■ PROMPT
Return all lines in the data where the string "Electrolux" can be found.

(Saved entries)
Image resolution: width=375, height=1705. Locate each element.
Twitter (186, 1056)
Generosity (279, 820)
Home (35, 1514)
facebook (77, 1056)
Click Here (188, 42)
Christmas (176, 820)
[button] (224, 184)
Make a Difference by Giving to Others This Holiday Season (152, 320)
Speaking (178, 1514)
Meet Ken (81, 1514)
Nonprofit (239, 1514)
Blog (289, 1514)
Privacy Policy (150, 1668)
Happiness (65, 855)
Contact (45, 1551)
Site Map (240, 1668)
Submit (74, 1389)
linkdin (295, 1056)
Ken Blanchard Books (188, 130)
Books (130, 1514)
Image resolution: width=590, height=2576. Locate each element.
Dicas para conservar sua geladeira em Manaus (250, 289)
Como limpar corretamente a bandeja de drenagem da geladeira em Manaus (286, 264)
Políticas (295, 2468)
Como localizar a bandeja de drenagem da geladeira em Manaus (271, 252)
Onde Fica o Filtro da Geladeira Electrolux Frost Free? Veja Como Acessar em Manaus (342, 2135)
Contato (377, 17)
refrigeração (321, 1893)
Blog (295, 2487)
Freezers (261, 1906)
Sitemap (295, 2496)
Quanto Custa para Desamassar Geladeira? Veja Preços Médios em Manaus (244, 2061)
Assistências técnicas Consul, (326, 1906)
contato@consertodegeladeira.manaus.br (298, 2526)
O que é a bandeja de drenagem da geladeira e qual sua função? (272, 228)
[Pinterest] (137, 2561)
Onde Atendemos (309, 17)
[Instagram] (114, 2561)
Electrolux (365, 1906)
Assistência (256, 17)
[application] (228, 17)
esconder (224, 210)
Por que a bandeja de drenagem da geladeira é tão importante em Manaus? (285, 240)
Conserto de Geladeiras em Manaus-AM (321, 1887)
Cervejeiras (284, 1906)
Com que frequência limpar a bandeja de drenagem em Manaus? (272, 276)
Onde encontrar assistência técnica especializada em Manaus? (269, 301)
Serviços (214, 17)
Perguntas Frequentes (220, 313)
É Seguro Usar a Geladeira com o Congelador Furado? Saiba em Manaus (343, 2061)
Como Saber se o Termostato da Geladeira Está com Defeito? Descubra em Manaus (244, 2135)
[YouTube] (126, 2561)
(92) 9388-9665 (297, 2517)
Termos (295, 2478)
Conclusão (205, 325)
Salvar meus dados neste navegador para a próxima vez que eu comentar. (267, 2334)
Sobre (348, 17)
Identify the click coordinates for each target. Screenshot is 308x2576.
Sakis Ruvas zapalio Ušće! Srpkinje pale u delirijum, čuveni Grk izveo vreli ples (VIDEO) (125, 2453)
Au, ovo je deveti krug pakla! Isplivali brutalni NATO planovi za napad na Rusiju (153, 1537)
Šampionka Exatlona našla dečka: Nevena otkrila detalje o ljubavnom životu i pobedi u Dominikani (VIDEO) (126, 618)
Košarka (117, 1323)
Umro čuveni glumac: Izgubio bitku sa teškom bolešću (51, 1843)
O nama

■ RESULT OF THIS EXERCISE
Onde Fica o Filtro da Geladeira Electrolux Frost Free? Veja Como Acessar em Manaus (342, 2135)
Electrolux (365, 1906)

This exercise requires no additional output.